The government won a hands-down victory in an arbitration case with Israel Chemicals on Monday, when a three-member panel headed by retired Supreme Court Justice Tova Strasberg-Cohen voted 2-1 to accept all of the state’s claims against the company.
The panel ruled that ICL was required to pay royalties on so-called downstream products produced from minerals mined in Israel and not just on the basic, meaning the rate would be set on prices to the buyer. It said the company is liable for royalties on products produced at plants not located in the Dead Sea license area.
The panel said it would not rule on the amount ICL owes until a second round of arbitration.
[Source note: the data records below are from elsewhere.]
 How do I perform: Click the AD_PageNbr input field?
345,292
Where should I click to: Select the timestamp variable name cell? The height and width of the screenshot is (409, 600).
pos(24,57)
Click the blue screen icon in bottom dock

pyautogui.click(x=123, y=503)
But it is likely the government will win something in the area of the 2.5 billion shekels ($720 million) the state maintained that it is owed.
The ruling was the second blow to ICL in two days, after the government’s Sheshinksi committee on Sunday recommended the government impose a 42% windfall profit tax on companies exploiting Israel’s natural resources, not including oil and gas.
ICL said in response that the requirement to pay royalties on downstream products would increase the costs of ICL’s bromine factories in China, Europe and mainly Israel.
“The arbitrator’s decision will make it difficult to justify new investment in Israel or to avoid stepping up cost-cutting in Israel in order to offset the new costs arising from the arbitration,” ICL said.